Aim of the task: Output exactly the lines from the one containing "Viewport: 423px width, 278px" to the last line of the material, inclusive, and nothing more.

━━━━━ Records to process ━━━━━

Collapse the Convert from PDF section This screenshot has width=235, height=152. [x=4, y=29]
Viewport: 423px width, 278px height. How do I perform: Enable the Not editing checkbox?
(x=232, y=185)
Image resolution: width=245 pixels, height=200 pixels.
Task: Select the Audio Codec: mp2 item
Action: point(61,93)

━━━━━

Your response:
Viewport: 423px width, 278px height. How do I perform: Enable the Not editing checkbox?
(x=232, y=185)
Image resolution: width=245 pixels, height=200 pixels.
Task: Select the Audio Codec: mp2 item
Action: point(61,93)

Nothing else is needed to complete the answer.